Bigger than Life
by michelle w. on May 17, 2013
Tell us about something you would attempt if you were guaranteed not to fail (and tell us why you haven’t tried it yet).
Too Big to Fail
Life for the last decade or so has been challenging to me. In my younger years, I had all of the reckless confinedce that any youth would have. I faced all that I encountered with the KNOWING that I would succeed. I did.. In work at least. I did, at raising my children when they were young, protecting them from the harsh reality of their home and dad that had chosen to not work, not be home, become an addict (of immense proportions) and I just worked while trying my best at keeping them all together.

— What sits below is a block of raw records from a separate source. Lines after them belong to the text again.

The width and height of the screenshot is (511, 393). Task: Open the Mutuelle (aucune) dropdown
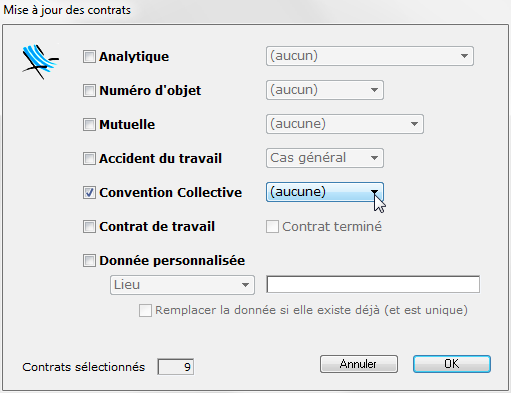pyautogui.click(x=345, y=124)
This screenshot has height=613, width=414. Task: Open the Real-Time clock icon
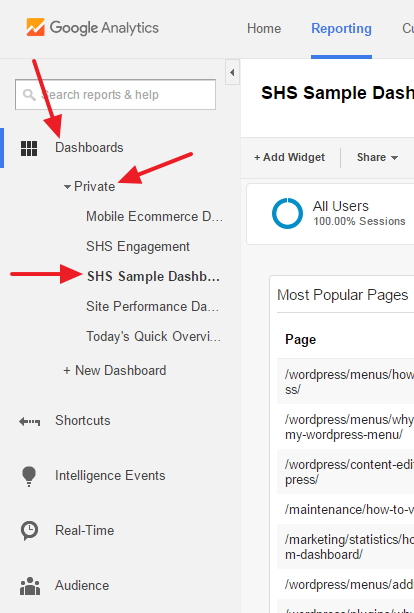pyautogui.click(x=29, y=531)
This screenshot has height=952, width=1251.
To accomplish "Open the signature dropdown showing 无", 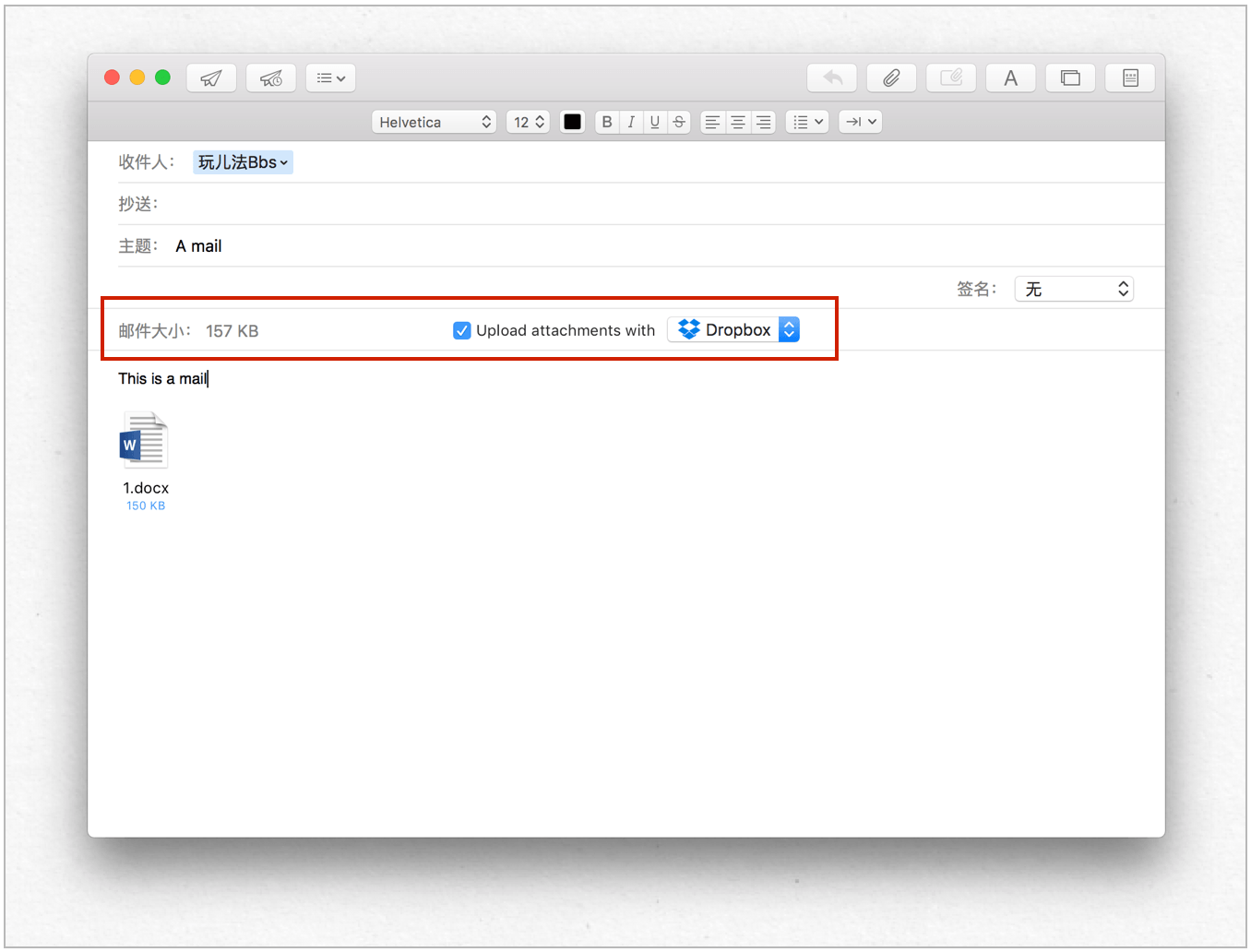I will coord(1074,289).
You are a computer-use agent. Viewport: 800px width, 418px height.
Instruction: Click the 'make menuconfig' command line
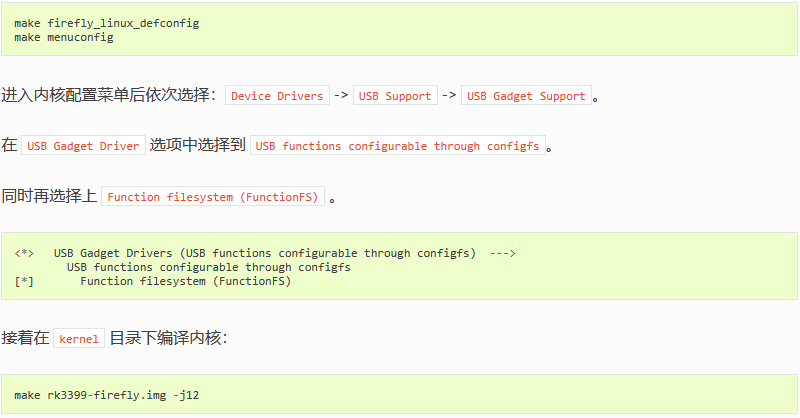coord(64,37)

Eventually, I wore down. My energy started to fail me. I was tired. My marriage was, despite all the effort and hope I had put into it, worse than a disaster. My kids were showing the signs of coming from such a destructive environment. I left, eventually, but it was too late in so many ways. I cannot go back in time, but I wish that I had the courage to face the things that I really need to face with faith, hope and the sense of knowing that with God, it will be ok.

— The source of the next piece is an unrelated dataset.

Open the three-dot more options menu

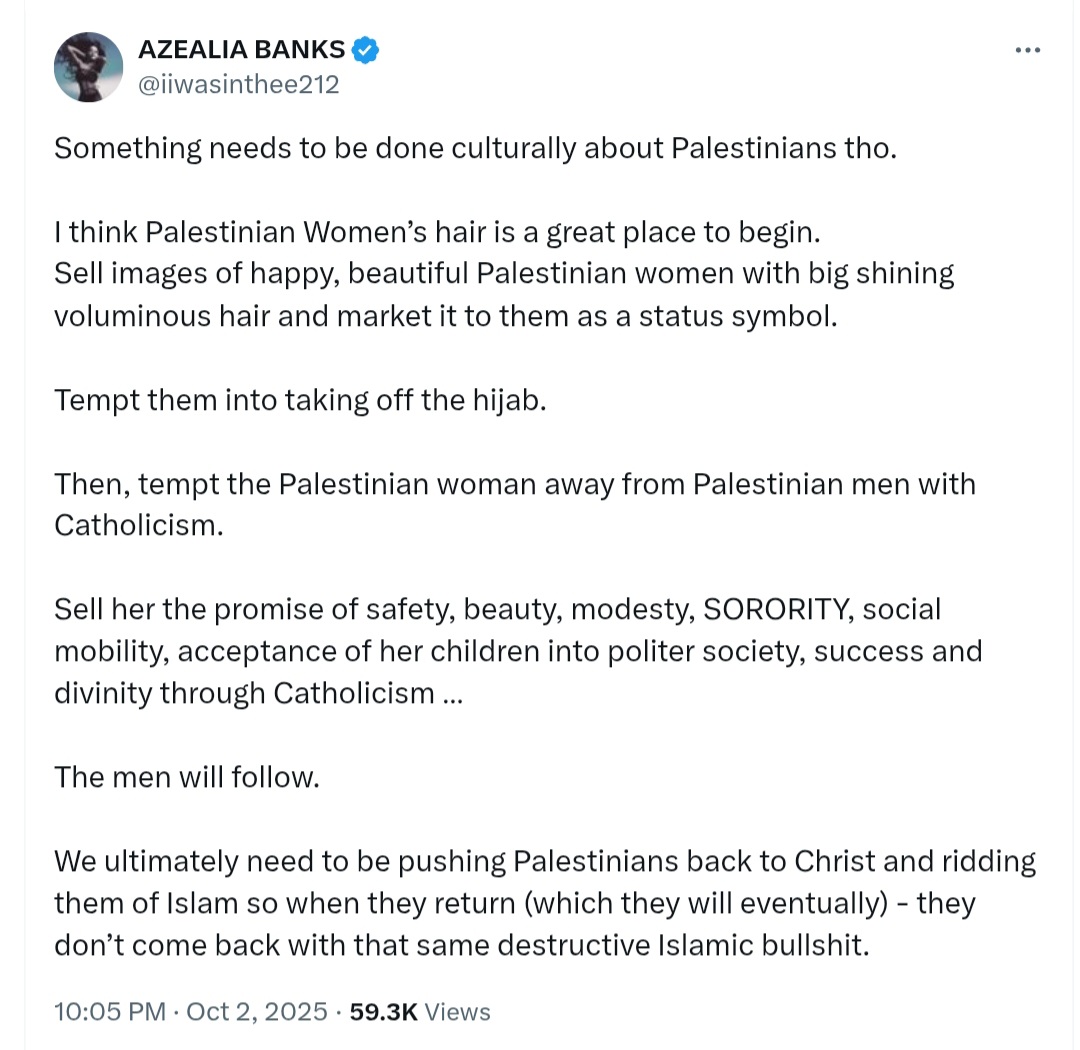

I want to fix my life. I would, if I knew where to start and could know that I would not fail again.
- My eldest daughter. The face of an angel, a heart of gold, she was bright, charismatic and beautiful. I took her and her three siblings out of the house when she was twelve.. But the addiction had already started with her (at the time, I had no idea). I would do anything to have her clean and free from the chains of our past.
- My youngest daughter. Like a ray of sunshine, she lights up the room when she enters. She is charming, bright, beautiful and witty. I have lost her trust over the last several years. I miss her more than words can say.

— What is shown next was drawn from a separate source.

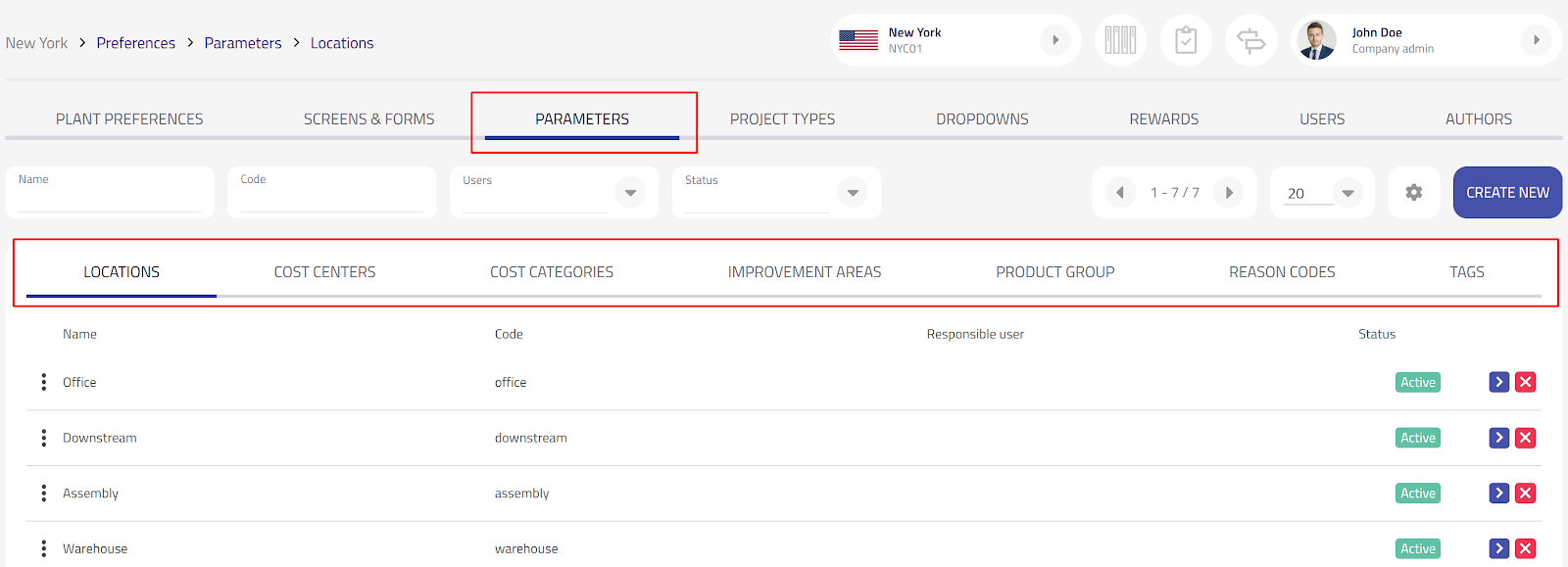Open table settings gear icon

click(x=1413, y=193)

- My boys.. They are back on track in life.. In school and working, but I wish I could give them back the years that were so hard on them.
- My home. It needs fixing (a lot) and a good top-to-bottom, which I just never have the strength or stamina to get through. Yes, I will get through a little, but then there are the bad days and nothing gets done. I would love for it to be like a normal home again.
- My health. I want to feel better, look better, have more energy.. Or any energy for that matter. I am tired of kidney stones constantly ravaging me and I just want to be able to function normally again.
Well, that was another “difficult to share” piece, but dang! I promised myself that I would not compromise when I had to write and that I would write the truth.
I have faith that in time, God will lead me through it. It just seems bigger than life to me at the moment. I am glad that He has a plan.. especially when I can’t seem to come up with any more.